* EXERCISE DATA *

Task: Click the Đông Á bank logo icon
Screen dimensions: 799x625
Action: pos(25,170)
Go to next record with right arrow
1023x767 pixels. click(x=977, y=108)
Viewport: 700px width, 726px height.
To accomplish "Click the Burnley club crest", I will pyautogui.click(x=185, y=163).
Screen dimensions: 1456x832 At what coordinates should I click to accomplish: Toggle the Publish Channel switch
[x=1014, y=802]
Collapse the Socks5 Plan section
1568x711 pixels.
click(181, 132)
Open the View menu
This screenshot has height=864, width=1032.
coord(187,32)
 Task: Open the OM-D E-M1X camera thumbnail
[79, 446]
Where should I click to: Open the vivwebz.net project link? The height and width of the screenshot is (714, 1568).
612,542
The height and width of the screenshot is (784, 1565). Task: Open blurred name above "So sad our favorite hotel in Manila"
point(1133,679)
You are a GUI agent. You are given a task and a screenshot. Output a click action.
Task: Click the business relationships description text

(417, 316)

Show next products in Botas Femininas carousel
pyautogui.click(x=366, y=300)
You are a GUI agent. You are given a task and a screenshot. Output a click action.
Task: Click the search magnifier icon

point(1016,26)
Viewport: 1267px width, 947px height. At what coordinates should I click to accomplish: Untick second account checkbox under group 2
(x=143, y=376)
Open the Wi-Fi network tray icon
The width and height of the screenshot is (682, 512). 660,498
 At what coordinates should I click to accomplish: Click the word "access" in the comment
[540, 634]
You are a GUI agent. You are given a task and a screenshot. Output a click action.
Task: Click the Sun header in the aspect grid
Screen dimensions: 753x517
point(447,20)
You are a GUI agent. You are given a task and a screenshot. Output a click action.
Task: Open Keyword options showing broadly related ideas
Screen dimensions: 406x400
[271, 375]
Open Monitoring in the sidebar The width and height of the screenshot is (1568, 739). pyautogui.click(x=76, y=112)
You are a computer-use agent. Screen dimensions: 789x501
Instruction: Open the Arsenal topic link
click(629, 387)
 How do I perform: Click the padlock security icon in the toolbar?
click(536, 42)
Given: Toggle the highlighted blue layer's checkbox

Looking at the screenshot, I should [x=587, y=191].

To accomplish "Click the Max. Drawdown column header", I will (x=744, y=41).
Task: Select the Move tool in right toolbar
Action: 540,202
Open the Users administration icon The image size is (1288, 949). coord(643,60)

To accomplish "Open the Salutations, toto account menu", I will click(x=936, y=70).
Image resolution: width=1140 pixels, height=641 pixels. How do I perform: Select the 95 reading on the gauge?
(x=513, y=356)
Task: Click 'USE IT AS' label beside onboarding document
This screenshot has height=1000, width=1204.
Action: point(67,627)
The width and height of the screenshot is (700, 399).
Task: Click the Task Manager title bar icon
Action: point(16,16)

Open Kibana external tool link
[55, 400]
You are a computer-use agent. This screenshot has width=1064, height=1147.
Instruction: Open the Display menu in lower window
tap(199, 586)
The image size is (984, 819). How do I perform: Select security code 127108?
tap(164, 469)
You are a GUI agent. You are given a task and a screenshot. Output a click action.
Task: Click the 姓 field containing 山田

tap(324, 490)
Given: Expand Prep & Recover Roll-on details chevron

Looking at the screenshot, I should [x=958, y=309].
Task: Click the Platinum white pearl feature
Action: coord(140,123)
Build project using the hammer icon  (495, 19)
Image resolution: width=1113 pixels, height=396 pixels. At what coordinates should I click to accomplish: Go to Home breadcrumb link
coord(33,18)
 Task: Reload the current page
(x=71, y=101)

* EXERCISE DIRECTIONS *
The data given before this task must be transcribed exactly and in full.

* RESPONSE TO THIS EXERCISE *
Task: Click the Đông Á bank logo icon
Screen dimensions: 799x625
Action: pos(25,170)
Go to next record with right arrow
1023x767 pixels. click(x=977, y=108)
Viewport: 700px width, 726px height.
To accomplish "Click the Burnley club crest", I will pyautogui.click(x=185, y=163).
Screen dimensions: 1456x832 At what coordinates should I click to accomplish: Toggle the Publish Channel switch
[x=1014, y=802]
Collapse the Socks5 Plan section
1568x711 pixels.
click(181, 132)
Open the View menu
This screenshot has height=864, width=1032.
coord(187,32)
 Task: Open the OM-D E-M1X camera thumbnail
[79, 446]
Where should I click to: Open the vivwebz.net project link? The height and width of the screenshot is (714, 1568).
612,542
The height and width of the screenshot is (784, 1565). Task: Open blurred name above "So sad our favorite hotel in Manila"
point(1133,679)
You are a GUI agent. You are given a task and a screenshot. Output a click action.
Task: Click the business relationships description text

(417, 316)

Show next products in Botas Femininas carousel
pyautogui.click(x=366, y=300)
You are a GUI agent. You are given a task and a screenshot. Output a click action.
Task: Click the search magnifier icon

point(1016,26)
Viewport: 1267px width, 947px height. At what coordinates should I click to accomplish: Untick second account checkbox under group 2
(x=143, y=376)
Open the Wi-Fi network tray icon
The width and height of the screenshot is (682, 512). 660,498
 At what coordinates should I click to accomplish: Click the word "access" in the comment
[540, 634]
You are a GUI agent. You are given a task and a screenshot. Output a click action.
Task: Click the Sun header in the aspect grid
Screen dimensions: 753x517
point(447,20)
You are a GUI agent. You are given a task and a screenshot. Output a click action.
Task: Open Keyword options showing broadly related ideas
Screen dimensions: 406x400
[271, 375]
Open Monitoring in the sidebar The width and height of the screenshot is (1568, 739). pyautogui.click(x=76, y=112)
You are a computer-use agent. Screen dimensions: 789x501
Instruction: Open the Arsenal topic link
click(629, 387)
 How do I perform: Click the padlock security icon in the toolbar?
click(536, 42)
Given: Toggle the highlighted blue layer's checkbox

Looking at the screenshot, I should [x=587, y=191].

To accomplish "Click the Max. Drawdown column header", I will (x=744, y=41).
Task: Select the Move tool in right toolbar
Action: 540,202
Open the Users administration icon The image size is (1288, 949). coord(643,60)

To accomplish "Open the Salutations, toto account menu", I will click(x=936, y=70).
Image resolution: width=1140 pixels, height=641 pixels. How do I perform: Select the 95 reading on the gauge?
(x=513, y=356)
Task: Click 'USE IT AS' label beside onboarding document
This screenshot has height=1000, width=1204.
Action: point(67,627)
The width and height of the screenshot is (700, 399).
Task: Click the Task Manager title bar icon
Action: point(16,16)

Open Kibana external tool link
[55, 400]
You are a computer-use agent. This screenshot has width=1064, height=1147.
Instruction: Open the Display menu in lower window
tap(199, 586)
The image size is (984, 819). How do I perform: Select security code 127108?
tap(164, 469)
You are a GUI agent. You are given a task and a screenshot. Output a click action.
Task: Click the 姓 field containing 山田

tap(324, 490)
Given: Expand Prep & Recover Roll-on details chevron

Looking at the screenshot, I should [x=958, y=309].
Task: Click the Platinum white pearl feature
Action: coord(140,123)
Build project using the hammer icon  (495, 19)
Image resolution: width=1113 pixels, height=396 pixels. At what coordinates should I click to accomplish: Go to Home breadcrumb link
coord(33,18)
 Task: Reload the current page
(x=71, y=101)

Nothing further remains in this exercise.